> EXERCISE AIM:
Repeat every entry exactly as given.

= Beginning of Section =

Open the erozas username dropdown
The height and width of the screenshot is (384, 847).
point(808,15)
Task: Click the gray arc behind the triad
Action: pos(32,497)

= End of Section =

> SOLVED PROBLEM:
Open the erozas username dropdown
The height and width of the screenshot is (384, 847).
point(808,15)
Task: Click the gray arc behind the triad
Action: pos(32,497)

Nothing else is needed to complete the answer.